I was asked back a few days later when the business owner’s computer crashed quite dramatically. It took ages to repair, eventually having to have a complete rebuild but we got there finally and I found out that the circumstance isn’t unusual. Apart from their accounting software, they had no IT support at all which left them exposed and meant that their IT equipment had fallen more and more out of date. And this isn’t unusual with small businesses in the Black Country that are so focused on their prime operation that the admin work was taken for granted.
This in itself is perfectly ok, you don’t need to have the most recent systems, upgrading and replacing every year or even every couple of years, but operating systems and essential software should be upgraded every three years at the most. As some suppliers, partners and customers, particularly the larger ones, will refit and as a matter of course they will send and receive files and data and sooner or later, these files won’t be usable as the formats will change. For instance, somebody using MS Office from the mid to late 90′s (and plenty are in my experience) will not deal with a file transmitted from Office 2010 and when that happens, everything concerning that partner and work will stop. What if it is an invoice or a big order? That could be very expensive.

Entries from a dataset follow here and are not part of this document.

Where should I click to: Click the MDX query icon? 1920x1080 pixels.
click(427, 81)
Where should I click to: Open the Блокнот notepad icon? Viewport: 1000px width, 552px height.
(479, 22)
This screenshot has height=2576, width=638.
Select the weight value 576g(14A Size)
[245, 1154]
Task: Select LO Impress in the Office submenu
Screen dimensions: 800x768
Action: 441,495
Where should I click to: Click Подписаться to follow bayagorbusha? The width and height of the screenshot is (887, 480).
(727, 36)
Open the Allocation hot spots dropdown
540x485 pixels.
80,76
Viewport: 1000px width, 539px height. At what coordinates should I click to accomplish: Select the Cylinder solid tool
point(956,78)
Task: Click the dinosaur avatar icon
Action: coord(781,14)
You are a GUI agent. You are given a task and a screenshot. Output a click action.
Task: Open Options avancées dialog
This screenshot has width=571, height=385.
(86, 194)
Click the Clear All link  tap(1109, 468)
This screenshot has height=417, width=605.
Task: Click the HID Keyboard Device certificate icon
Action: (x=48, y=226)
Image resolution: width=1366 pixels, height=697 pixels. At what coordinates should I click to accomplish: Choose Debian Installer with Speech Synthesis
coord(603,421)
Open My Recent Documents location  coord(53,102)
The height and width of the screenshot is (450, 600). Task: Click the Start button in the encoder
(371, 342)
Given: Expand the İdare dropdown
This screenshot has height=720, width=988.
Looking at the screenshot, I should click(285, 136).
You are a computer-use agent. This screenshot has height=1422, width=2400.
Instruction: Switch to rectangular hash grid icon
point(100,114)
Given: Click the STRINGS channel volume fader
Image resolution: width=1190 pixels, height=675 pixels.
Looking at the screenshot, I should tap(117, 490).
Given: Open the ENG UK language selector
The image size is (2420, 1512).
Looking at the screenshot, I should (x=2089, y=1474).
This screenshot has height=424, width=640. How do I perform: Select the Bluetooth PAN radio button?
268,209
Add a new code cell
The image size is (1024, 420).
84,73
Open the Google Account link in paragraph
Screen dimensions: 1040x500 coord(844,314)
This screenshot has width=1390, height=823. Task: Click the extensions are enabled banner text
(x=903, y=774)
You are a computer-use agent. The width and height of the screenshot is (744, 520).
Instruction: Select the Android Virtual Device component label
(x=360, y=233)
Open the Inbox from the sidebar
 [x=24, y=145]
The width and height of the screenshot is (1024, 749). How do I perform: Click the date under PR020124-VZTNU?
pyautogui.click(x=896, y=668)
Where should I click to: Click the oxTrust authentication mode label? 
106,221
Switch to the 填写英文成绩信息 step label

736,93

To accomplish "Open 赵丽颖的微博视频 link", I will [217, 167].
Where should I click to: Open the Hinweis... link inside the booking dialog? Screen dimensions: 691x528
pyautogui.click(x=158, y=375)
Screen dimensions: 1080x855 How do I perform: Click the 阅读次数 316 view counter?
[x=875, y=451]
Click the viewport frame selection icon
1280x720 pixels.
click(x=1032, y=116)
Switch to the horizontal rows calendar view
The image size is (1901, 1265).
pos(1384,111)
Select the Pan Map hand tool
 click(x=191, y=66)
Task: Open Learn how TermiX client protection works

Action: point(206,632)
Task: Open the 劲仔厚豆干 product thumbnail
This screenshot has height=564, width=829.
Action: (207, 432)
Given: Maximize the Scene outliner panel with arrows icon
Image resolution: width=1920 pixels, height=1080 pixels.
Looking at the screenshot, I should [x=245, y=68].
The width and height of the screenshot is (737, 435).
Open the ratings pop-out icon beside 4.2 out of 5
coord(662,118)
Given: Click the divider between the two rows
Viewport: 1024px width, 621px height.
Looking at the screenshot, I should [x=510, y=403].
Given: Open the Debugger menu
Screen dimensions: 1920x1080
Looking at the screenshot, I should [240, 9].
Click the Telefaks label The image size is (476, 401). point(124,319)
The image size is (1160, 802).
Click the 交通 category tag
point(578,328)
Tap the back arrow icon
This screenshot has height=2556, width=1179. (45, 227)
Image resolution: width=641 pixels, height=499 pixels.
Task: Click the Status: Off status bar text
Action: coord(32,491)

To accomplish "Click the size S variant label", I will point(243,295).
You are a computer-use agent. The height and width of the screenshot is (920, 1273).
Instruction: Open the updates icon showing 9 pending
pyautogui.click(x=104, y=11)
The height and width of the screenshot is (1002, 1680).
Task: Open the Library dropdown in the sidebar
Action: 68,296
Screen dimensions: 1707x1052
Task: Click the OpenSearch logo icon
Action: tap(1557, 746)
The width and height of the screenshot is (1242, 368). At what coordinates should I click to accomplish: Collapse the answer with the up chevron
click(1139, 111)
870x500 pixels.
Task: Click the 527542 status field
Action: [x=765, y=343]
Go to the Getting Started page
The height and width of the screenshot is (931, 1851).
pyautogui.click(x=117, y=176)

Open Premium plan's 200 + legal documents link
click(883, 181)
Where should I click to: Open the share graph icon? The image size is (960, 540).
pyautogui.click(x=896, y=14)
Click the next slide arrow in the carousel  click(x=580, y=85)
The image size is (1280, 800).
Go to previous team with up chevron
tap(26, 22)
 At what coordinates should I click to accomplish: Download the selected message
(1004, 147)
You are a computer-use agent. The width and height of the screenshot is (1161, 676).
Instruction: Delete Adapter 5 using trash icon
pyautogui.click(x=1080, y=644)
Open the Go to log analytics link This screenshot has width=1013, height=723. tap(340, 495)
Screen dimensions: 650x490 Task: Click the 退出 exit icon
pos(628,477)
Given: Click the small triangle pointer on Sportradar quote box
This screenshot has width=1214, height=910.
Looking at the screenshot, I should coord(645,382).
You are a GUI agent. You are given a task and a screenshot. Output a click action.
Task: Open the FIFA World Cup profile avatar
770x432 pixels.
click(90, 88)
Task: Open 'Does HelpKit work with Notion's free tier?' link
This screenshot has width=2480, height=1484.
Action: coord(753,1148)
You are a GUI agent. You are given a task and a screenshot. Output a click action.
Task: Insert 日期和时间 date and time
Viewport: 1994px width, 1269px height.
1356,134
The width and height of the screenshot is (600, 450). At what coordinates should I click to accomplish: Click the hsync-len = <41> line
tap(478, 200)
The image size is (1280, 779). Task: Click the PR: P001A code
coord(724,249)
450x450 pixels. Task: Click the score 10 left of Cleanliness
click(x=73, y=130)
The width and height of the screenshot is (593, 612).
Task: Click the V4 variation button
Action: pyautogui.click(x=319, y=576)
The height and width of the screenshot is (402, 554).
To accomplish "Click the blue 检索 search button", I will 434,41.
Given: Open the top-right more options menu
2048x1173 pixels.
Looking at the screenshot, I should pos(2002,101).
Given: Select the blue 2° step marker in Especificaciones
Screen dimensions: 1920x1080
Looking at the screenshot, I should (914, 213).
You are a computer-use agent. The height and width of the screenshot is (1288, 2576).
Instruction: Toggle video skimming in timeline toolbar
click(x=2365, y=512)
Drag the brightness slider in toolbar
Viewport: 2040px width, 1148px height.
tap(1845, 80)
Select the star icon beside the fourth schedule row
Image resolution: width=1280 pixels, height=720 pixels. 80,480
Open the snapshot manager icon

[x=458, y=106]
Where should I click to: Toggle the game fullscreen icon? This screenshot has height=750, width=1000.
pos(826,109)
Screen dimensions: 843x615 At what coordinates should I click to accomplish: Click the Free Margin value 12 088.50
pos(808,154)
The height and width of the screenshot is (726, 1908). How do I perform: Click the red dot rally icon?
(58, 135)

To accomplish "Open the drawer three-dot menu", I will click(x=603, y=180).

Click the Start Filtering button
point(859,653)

The same pertains of SEO for businesses who put their business online with a dear and well written website, which looks great, works well and is rarely seen by people looking to visit that could be going to that firm. Let’s suppose a Black Country steel company requires a new lathe and would like to purchase from a business close by the vicinity, but cannot find a lathe maker on the internet because all their online searches list businesses who are better optimised. Our lathe manufacturer may not even be registered with the search engines in which case the closest search in the world is not going to locate them and they might as well not bother with a website at all. Perhaps they know about SEO which, I will confess, has a poor public image sometimes, and they see it as an untrusted outgoing. But proper SEO does work, is worth the cost and how hard is not securing that lathe order?
Small firms have to concentrate on their core business, of course they do. But they should be kept up to date with their admin systems which means proper IT support, SEO as well as the more obvious such as anti virus software. To let them get behind too much will sooner or later make the feared expense a self-fulfilling prophecy instead of a boon to profitability.